# Possible bag



## pdsniper (Jan 9, 2017)

made this possible bag for my best friend for Christmas and I thought it came out pretty nice put a pocket in it for his cell phone and some loops for nipple wrench speed loader and what ever else he might want to put on the loops also plenty of room for patches bullets and caps and other essentials, what do you all think


----------



## Nugefan (Jan 9, 2017)

very nice ...


----------



## snuffy (Jan 9, 2017)

VERY nice.


----------



## turkeyhunter835 (Jan 9, 2017)

Wow!!!!


----------



## Darkhorse (Jan 9, 2017)

pdsniper you do very good and neat work. I used to do some leatherwork and know good work when I see it.
I would have never thought about dedicating a pocket for a cell phone though. My pockets just hold flints, priming tool, premeasured powder vials and stuff like that. I could always put my cell phone in one but it sure won't fit like yours.


----------



## pdsniper (Jan 10, 2017)

Well I just thought everyone carries one now a days and when hunting its good for safety in case you or some one else gets hurt so I just kind of modernized it by putting a pocket in it for his cell it can always be used for something else if needed, oh and thanks for all the complements guys just want to share with you to make sure I on the right track and get good Ideas from you all


----------



## Roadking65 (Jan 10, 2017)

How much to make me one?????


----------



## deermaster13 (Jan 10, 2017)

Very nice!!


----------



## stabow (Jan 10, 2017)

I heard the GPS app came in handy for Lewis and Clark ?


----------



## Darkhorse (Jan 10, 2017)

pdsniper said:


> Well I just thought everyone carries one now a days and when hunting its good for safety in case you or some one else gets hurt so I just kind of modernized it by putting a pocket in it for his cell it can always be used for something else if needed, oh and thanks for all the complements guys just want to share with you to make sure I on the right track and get good Ideas from you all



I had resisted carrying a cell phone for several years even though my wife had bought one for me.
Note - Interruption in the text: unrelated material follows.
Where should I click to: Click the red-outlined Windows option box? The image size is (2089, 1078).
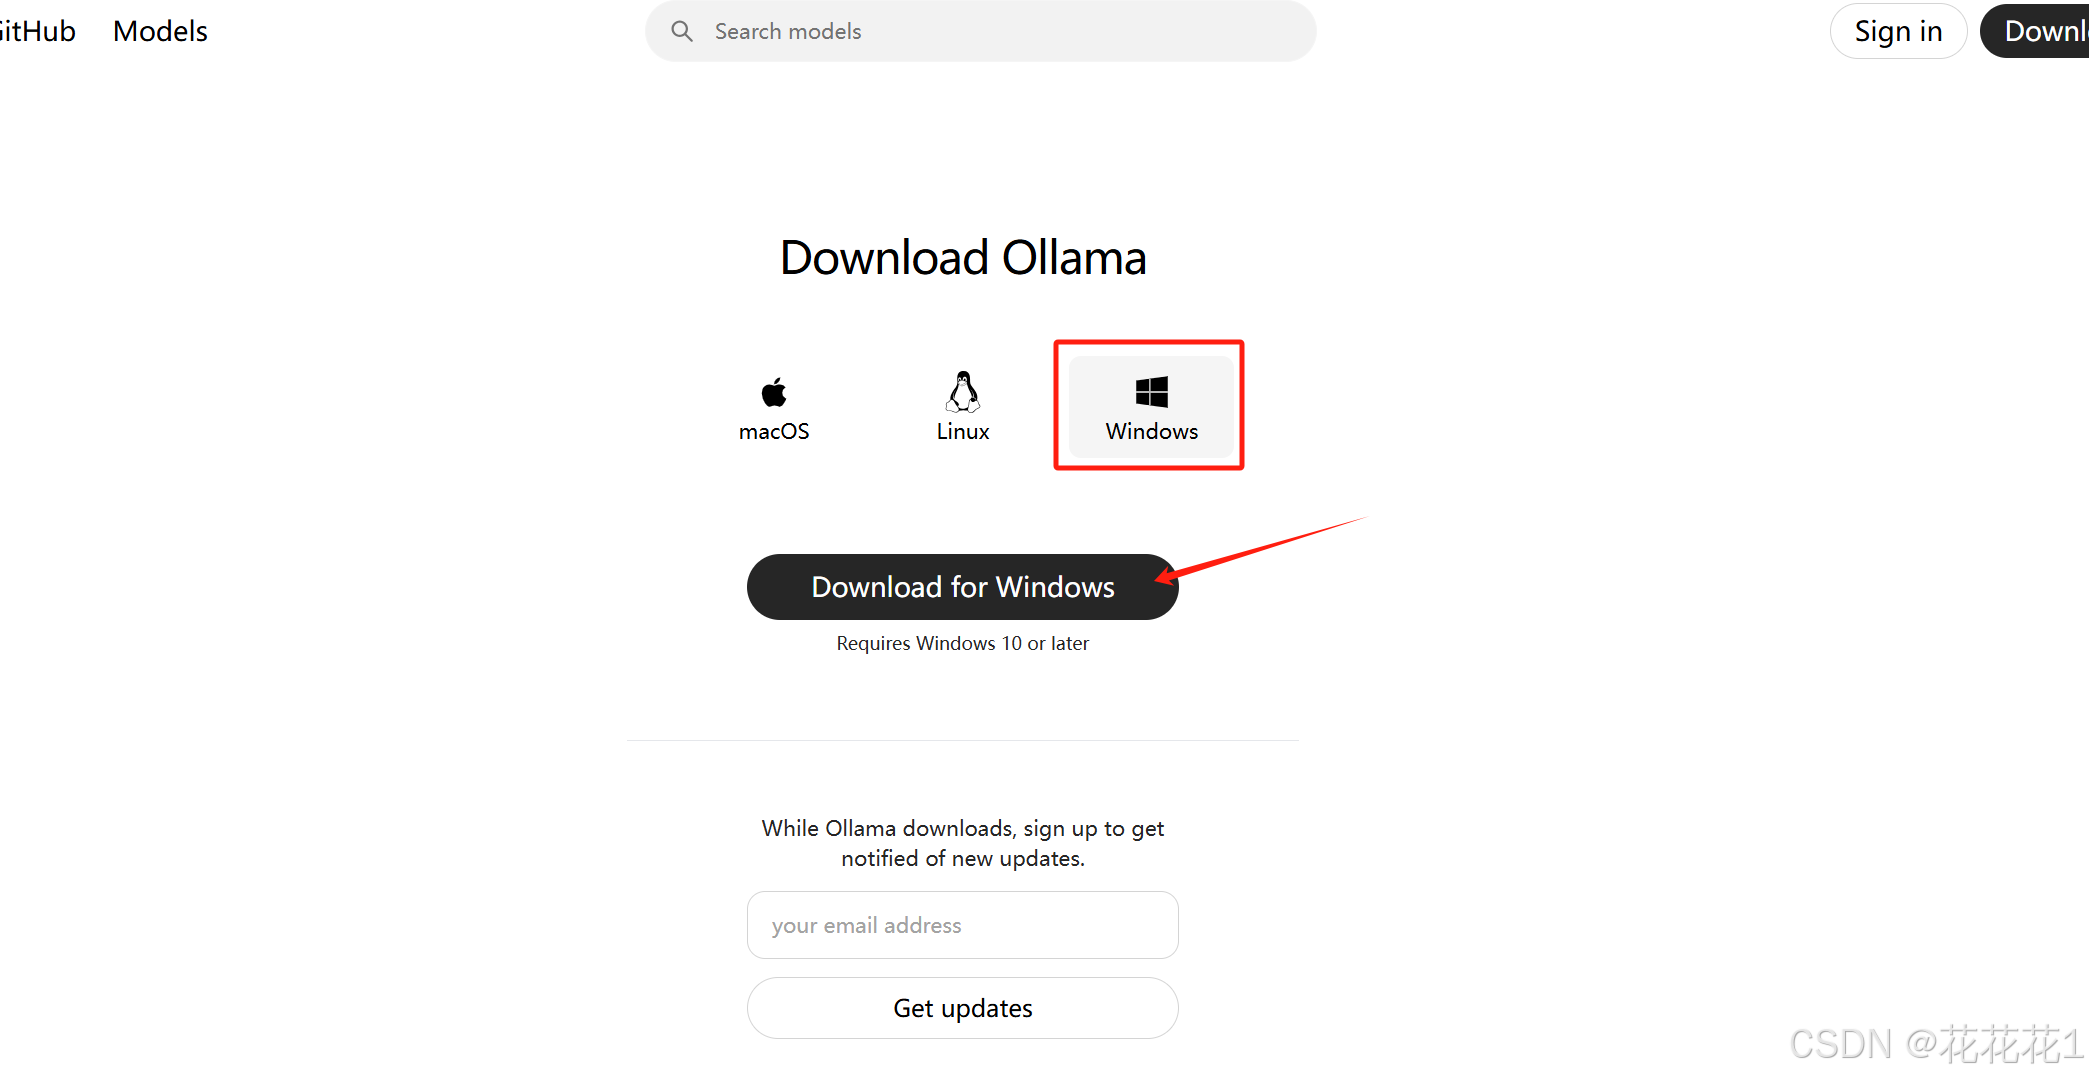coord(1149,405)
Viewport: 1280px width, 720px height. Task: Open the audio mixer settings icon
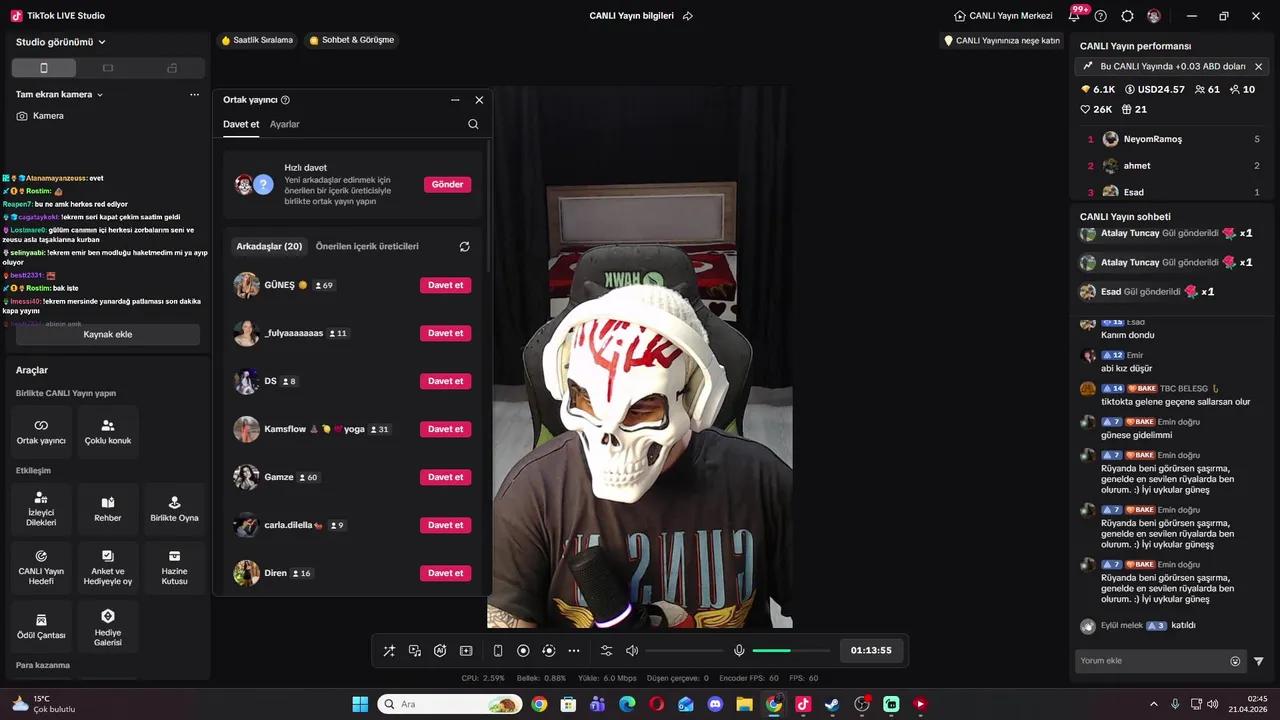pos(606,650)
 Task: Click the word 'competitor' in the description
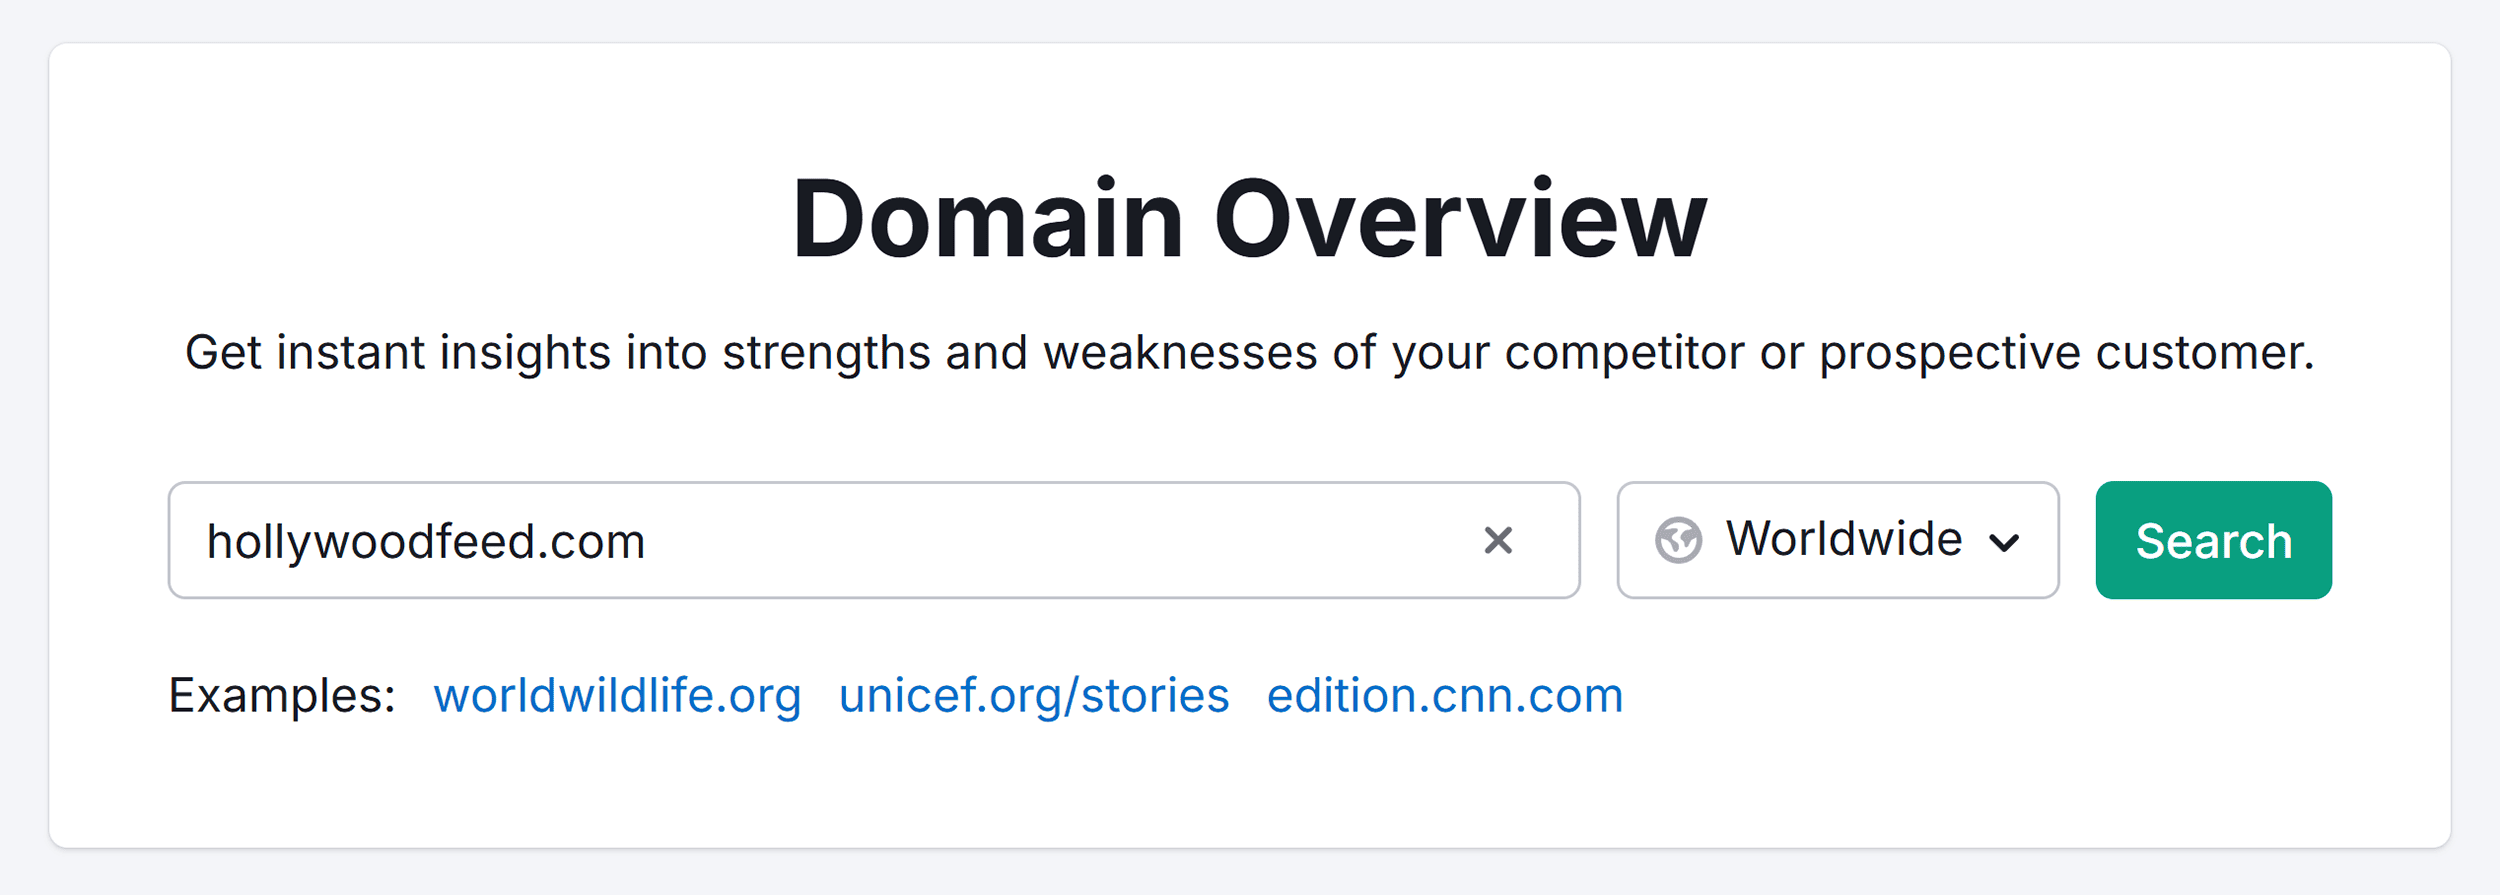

I just didn't want someone calling me out in the woods. Then one morning while climbing down from a 16' ladder stand on Gum Swamp Creek, my hand missed a rung. Next thing I knew I was on my back in deep mud, trying to get air back in my lungs, and assessing the damage. While unable to move I thought about that cell phone that I'd left at home.
I was lucky. Just had the breath knocked out of me. And I've carried a cell phone full time since.


----------



## SASS249 (Jan 10, 2017)

Nice work and very practical.  I have read a lot of original descriptions of various items and accouterments.  I cannot ever recall an original reference to a "possibles bag", although it has been years since I looked at much of the western mountain man stuff.  I kind of think the possible bag term was originated in movies and TV but could be wrong.
Most of us into living history would call that a shooting bag.  My shooting bag ONLY contains the items for shooting or maintaining my rifle, with the exception of a compass.  However, on my other shoulder I carry a separate bag that has the other stuff I might want for a trip afield.    Not a criticism, just one of those random factoids that pop up in my mind sometimes. You do good work and  your friend is lucky to get something he can treasure and use for years.


----------



## Darkhorse (Jan 11, 2017)

My understanding is that what most, me included, call a "Possibles Bag" was actually called a "Shot Bag" or "Shooting Bag" back in the day. This bag held your shooting essentials.
Since the early pants did not have pockets something was required to carry the various items a man carries. So another larger bag called a "Possibles Bag" was also carried by the early hunters. This bag carried anything the hunter or mountain man could expect to need.
I do believe the Possibles Bag originated during the mountain man era and it is documented fact. Or so I have read.


----------



## pdsniper (Jan 11, 2017)

Thank you guys for all the kind words, I am no expert like some of you are on authenticity just tried to build something for my best friend that looked the part since he shoots a Hawken rifle like me but add a few modern touches that a nicely tucked away inside, it took me the better part of a day to make it since it was my first one and I gave him a nice powder horn to go with it, now I'm going to build me one oh and I'm sure if Louis & Clark would have had access to GPS they would have used it lol


----------